3. Anemia of hematopoietic raw materials or utilization of anemia. Hematopoietic raw materials refer to substances necessary for the proliferation, differentiation and metabolism of hematopoietic cells, such as proteins, lipids, vitamins (folic acid, vitamin B12, etc.), trace elements (iron, copper, zinc). and many more. Any deficiency or utilization of hematopoietic materials may result in reduced erythropoiesis.

(1) Anemia caused by deficiency of folic acid or vitamin B12 or utilization disorder: megaloblastic anemia caused by absolute or relative deficiency or utilization of folic acid or vitamin B12 due to various physiological or pathological factors.

(2) Iron deficiency and iron utilization of anemia: This is the most common anemia in the clinic. Iron deficiency and iron utilization disorders affect heme synthesis, and this type of anemia is called hemoglobin synthesis abnormal anemia. The erythrocyte morphology of this type of anemia is small, and the central light-stained area is enlarged, belonging to small cell hypochromic anemia.

(2) Hemolytic anemia (HA), that is, red blood cells destroy excessive anemia.

(3) Hemorrhagic anemia:

According to the rate of blood loss, acute and chronic, chronic hemorrhagic anemia often combined with iron deficiency anemia. Can be divided into coagulopathy (such as idiopathic thrombocytopenic purpura, hemophilia and severe liver disease) and non-clotting diseases (such as trauma, tumors, tuberculosis, bronchiectasis, peptic ulcer, sputum and Two types of gynecological diseases, etc.).

Examine

an examination

Related inspection

Determination of trace elements in human body by blood morphological examination of various bone marrow cells

In addition to red blood cells, hemoglobin, and red blood cell ratio, the most basic hematology should include:

(1) Net red blood cell count, corrected reticulocyte count = patient's hematocrit / 0.45 / L × reticulocyte (%).

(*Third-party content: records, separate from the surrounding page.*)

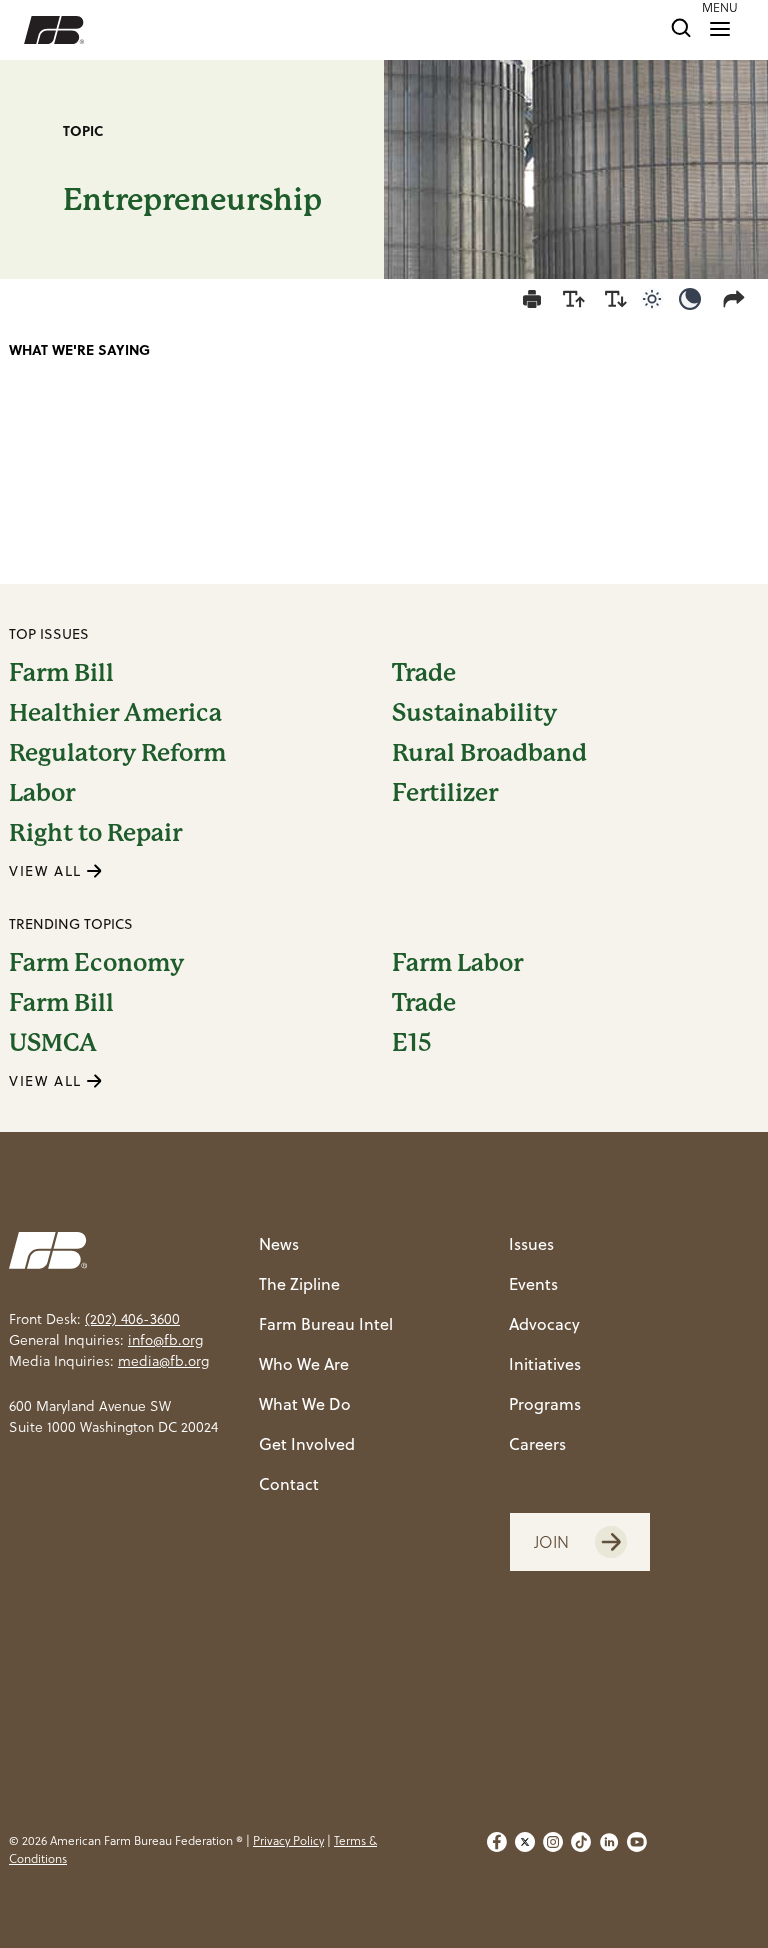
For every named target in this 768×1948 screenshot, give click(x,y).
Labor (42, 793)
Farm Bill (61, 673)
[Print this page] (532, 299)
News (279, 1244)
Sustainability (474, 713)
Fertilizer (445, 793)
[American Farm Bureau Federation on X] (525, 1850)
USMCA (53, 1043)
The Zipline (299, 1284)
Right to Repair (95, 833)
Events (533, 1284)
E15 (412, 1043)
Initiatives (545, 1364)
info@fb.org (165, 1340)
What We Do (305, 1404)
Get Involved (307, 1444)
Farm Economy (96, 963)
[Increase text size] (574, 299)
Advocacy (544, 1324)
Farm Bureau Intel (326, 1324)
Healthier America (115, 713)
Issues (531, 1244)
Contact (289, 1484)
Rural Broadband (489, 753)
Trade (424, 673)
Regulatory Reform (117, 753)
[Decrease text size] (616, 299)
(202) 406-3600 (132, 1319)
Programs (545, 1404)
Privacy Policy (288, 1840)
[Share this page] (738, 299)
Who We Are (304, 1364)
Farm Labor (457, 963)
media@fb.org (163, 1361)
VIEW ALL (48, 871)
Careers (537, 1444)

(2) Determination of MCV and MCHC.

(3) Peripheral blood smear, observe whether red blood cells have abnormal red blood cells, such as spherical red blood cells, target red blood cells, fission cells, with or without red blood cell size, low pigment and polychromatic red blood cells, eosinophilic spot color, Kabo Terry's ball, Hao's body and so on. Changes in the number and morphology of white blood cells and platelets, with or without abnormal cells.

(4) Bone marrow puncture for bone marrow smear examination, which is indispensable for diagnosis, and bone marrow biopsy should be performed if necessary. Bone marrow examination must include staining to confirm or rule out iron deficiency anemia and iron granulocyte anemia.

Urine routine, fecal occult blood and parasite eggs, blood urea nitrogen, serum creatinine and lung X-ray examination can not be ignored.

Diagnosis

Differential diagnosis

Indicators for identifying the nature of anemia are often used to calculate the mean red blood cell volume (MCV), mean red blood cell hemoglobin (MCH), and mean red blood cell hemoglobin concentration (MCHC) calculated from the number of red blood cells, hematocrit, and hemoglobin.

Increased MCV, seen in aplastic anemia, reduced, seen in iron deficiency anemia. Increased, is the indication of hemolysis, decreased with small cell hyperplasia, is iron deficiency anemia; reduced with large cell hyperplasia, aplastic anemia.

Comprehensive changes in MCV, MCH, and MCHC can identify anemia as hypoxic small erythrocyte anemia and hyperchromic large cell anemia (MCV increases, MCHC is higher than normal).